Grifo nero valnerino

Grifo nero valnerino : un alternativa al Lagotto?

Grifo nero valnerino : un alternativa al Lagotto?

Grifo nero valnerino – Il Grifo nero valnerino è un cane da tartufo che ha delle particolari doti e caratteristiche che lo rendono unico nella cerca . È stato selezionato nel corso dei secoli in Valnerina, territorio particolarmente vocato per il nero pregiato (Tuber Melanosporum). Tra le sue doti principali ha un riporto spontaneo e la predisposizione naturale alla cerca del tartufo. È dotato, inoltre, di caratteristiche fisiche che lo rendono particolarmente adatto sia al freddo che al caldo e la sua rusticità lo rende molto resistente a tutti i tipi di malattie. La sua docilità e dolcezza, oltre all’aspetto mite, fanno sì che sia un cane adatto anche ad essere accolto in casa per stare in famiglia.

Queste caratteristiche  sono riconducibili al Lagotto Romagnolo, che ad oggi è l’unico cane riconosciuto per la cerca dei tartufi. Molti estimatori del Grifo nero Valnerino affermano però che da qui a qualche anno potrebbe addirittura surclassarlo tanto è vero che un paio di anni fa sono passati dalle parole ai fatti.
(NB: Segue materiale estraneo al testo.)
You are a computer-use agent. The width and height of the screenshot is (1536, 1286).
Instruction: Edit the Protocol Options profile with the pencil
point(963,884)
L’Associazione Tuber Terrae ha richiesto ufficialmente il riconoscimento della razza del Grifo Nero Valnerino dopo essere entrata in contatto con degli allevatori ed aver presentato insieme questa razza in occasione della Mostra mercato del tartufo di Valtopina.

Abbiamo voluto farci interpreti dell’esigenza degli allevatori del Grifo nero valnerino – spiega il presidente della Tuber Terrae, Francesco Mirti – e ringraziamo la Asl, nella persona del dottor Domenico Sonaglia, per la sua disponibilità e rapidità”.
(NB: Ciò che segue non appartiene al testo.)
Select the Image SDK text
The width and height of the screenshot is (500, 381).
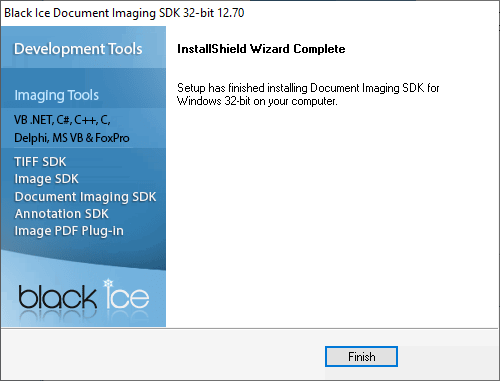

Soddisfatti anche gli allevatori.

In qualità di promotore della razza – dice Antonio Guerrini, allevatore ed organizzatore di raduni per la selezione della razza – ringrazio la Tuber Terrae e la Asl per il riconoscimento dato ad una razza canina umbra allevata e selezionata per la ricerca al tartufo”.

Giudizio positivo anche da parte del sindaco di Valtopina, Danilo Cosimetti, che, a novembre nella Mostra del tartufo, aveva ospitato la presentazione di questo cane.

Siamo stati contenti – puntualizza il sindaco – di ospitare questa iniziativa, anche per l’ottimo rapporto di collaborazione che si è instaurato da anni con la Tuber Terrae”.

Va specificato che non si tratta del riconoscimento Enci, ma dell’inserimento di questo particolare cane negli elenchi regionali.